Speaking to reporters at the Pentagon by videolink from Afghanistan, Schloesser also said attacks by Taliban and other insurgents were becoming increasingly complex and targeted sites such as schools to disrupt economic development.

Schloesser's comments came against a backdrop of increasing concern in Washington and other Western capitals about the war in Afghanistan and instability in border areas of Pakistan, where U.S. officials say Taliban fighters enjoy safe haven.

Schloesser said success in Afghanistan would ultimately come not through military operations but when Afghans "sitting on the fence" concluded their government offered a better quality of life and decided to oppose insurgent groups.

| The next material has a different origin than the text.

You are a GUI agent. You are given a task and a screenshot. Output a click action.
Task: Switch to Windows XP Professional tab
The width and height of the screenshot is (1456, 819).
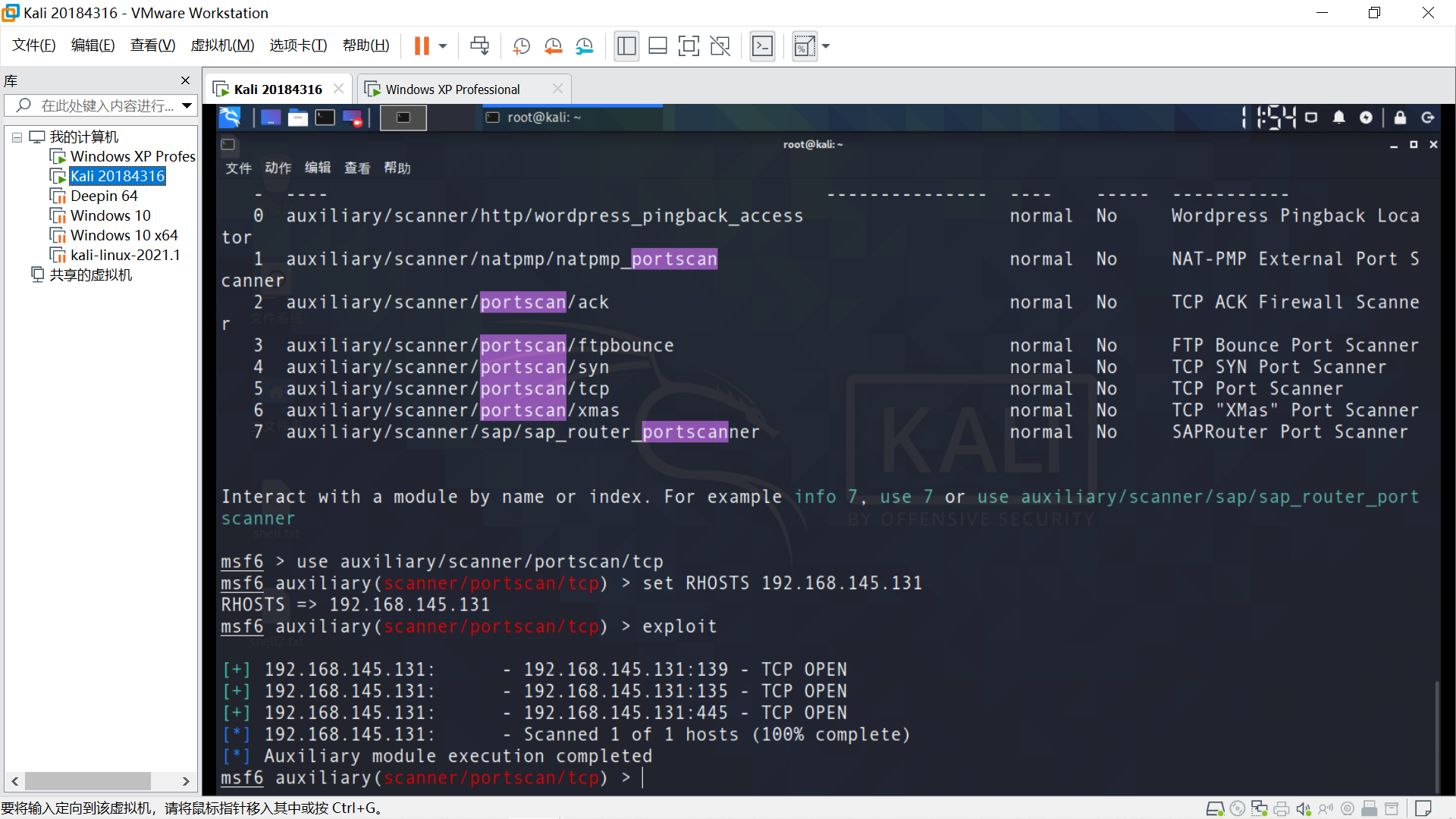coord(453,89)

"I can't predict how long it's going to take. I can say that I believe we're making progress," he said.

Schloesser said the rise in violence was not unexpected as attacks had increased every year since 2002, the year after U.S.-led forces ousted the Taliban from power following the September 11, 2001, attacks on the United States.

Eastern and southern Afghanistan have been the scenes of the heaviest insurgent violence. But U.S. officials had touted the east as a success story last year, saying the area had become much more stable.

Schloesser said one reason for the rise in attacks this year was that international and Afghan forces had gone into areas where they had not operated before to hunt insurgents.

"We are actually hunting down the enemy of the Afghan people and trying to rout them," he said. "We're giving them four options -- they can flee, get out of their country, they can reconcile or they can be captured or killed."

He did not provide the raw numbers behind the percentage increase he cited.

Schloesser commands the U.S-led eastern sector of Afghanistan for NATO's 53,000-strong International Security Assistance Force. He is also in charge of a separate U.S. counter-terrorism mission.

He said success in Afghanistan would require much work from the international community and patience from Americans.

"We're clearly not done and I am nowhere near yet able to say that we have reached irreversible momentum," he said.